Handling errors

Right now, here’s how we’re defining correctness for our compiler:

For all programs p, if the interpreter produces a value when run on p, the compiler produces machine code that produces that same value.

But the interpreter doesn’t produce a value for every program! On (add1 false), for instance, the interpreter throws an exception.

For these programs, we’re currently making no claims about our compiler’s behavior. Maybe it will return an error of some kind–for instance, on (add1 false) we get an error from the runtime because it doesn’t know how to print the value. On totally invalid programs like (hello hello) our compiler will raise the same error as our interpreter–we don’t know how to compile programs like that.

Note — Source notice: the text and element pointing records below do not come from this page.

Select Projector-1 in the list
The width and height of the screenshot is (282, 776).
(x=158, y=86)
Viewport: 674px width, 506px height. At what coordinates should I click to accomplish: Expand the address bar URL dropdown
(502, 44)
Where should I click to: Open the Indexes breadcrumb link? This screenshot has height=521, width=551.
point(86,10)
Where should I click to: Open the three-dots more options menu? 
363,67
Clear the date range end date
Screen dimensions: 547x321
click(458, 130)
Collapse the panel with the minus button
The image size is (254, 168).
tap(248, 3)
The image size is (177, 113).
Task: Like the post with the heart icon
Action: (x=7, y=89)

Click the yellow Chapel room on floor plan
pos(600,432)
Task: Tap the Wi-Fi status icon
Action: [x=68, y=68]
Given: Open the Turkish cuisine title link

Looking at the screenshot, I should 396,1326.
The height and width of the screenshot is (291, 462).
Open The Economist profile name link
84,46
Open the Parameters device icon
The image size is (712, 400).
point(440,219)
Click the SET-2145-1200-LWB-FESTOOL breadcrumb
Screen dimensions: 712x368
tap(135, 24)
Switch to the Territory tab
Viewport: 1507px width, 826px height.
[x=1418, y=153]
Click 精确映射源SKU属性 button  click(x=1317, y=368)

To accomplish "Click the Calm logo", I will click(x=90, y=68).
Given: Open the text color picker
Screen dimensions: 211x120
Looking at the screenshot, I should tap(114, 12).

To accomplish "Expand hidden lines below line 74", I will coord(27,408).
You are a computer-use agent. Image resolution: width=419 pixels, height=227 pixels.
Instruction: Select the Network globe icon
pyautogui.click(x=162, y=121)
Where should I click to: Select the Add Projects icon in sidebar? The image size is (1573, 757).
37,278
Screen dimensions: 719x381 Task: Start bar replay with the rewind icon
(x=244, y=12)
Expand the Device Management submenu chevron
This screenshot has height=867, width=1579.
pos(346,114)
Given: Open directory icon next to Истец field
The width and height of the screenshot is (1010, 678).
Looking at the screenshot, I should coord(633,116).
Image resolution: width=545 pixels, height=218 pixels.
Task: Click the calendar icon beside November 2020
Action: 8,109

But on some of these programs, our compiler will actually produce a value (or really, produce a machine-code program that produces a value). (add1 (sub1 false)), for instance, produces false in the compiler even though the interpreter doesn’t recognize it as a valid program.

Today, we’ll fix this issue, modifying our compiler to handle these errors.

Modifying the runtime

First, we’ll add an error-handling function to the runtime. We’ll call this function from our compiled programs when an error occurs.

Listing 1: runtime.c

void error() {
  printf("ERROR");
  exit(1);
}

As usual, we’ll need to recompile the runtime:

gcc -c runtime.c -o runtime.o

Modifying the compiler

First, we’ll need to modify our compiler’s output so that we can call our new error function:

Listing 2: compile.ml

let compile (program : s_exp) : string =
  [Global "entry"; Extern "error"; Label "entry"]
  @ compile_exp Symtab.empty (-8) program
  @ [Ret]
  |> List.map string_of_directive
  |> String.concat "\n"

That Extern "error" directive is sort of the inverse of Global: it tells the assembler that our program will be linked against a program that includes a definition for the error label.

We’ll jump to this label whenever we want to signal an error at runtime. For instance, add1 should raise an error if its argument isn’t a number:

Listing 3: compile.ml

let rec compile_exp (tab : int symtab) (stack_index : int) (exp : s_exp) :
    directive list =
  match exp with
  (* some cases elided ... *)
  | Lst [Sym "add1"; arg] ->
      compile_exp tab stack_index arg
      @ [ Mov (Reg R8, op)
        ; And (Reg R8, Imm num_mask)
        ; Cmp (Reg R8, Imm num_tag)
        ; Jnz "error" ]
      @ [Add (Reg Rax, operand_of_num 1)]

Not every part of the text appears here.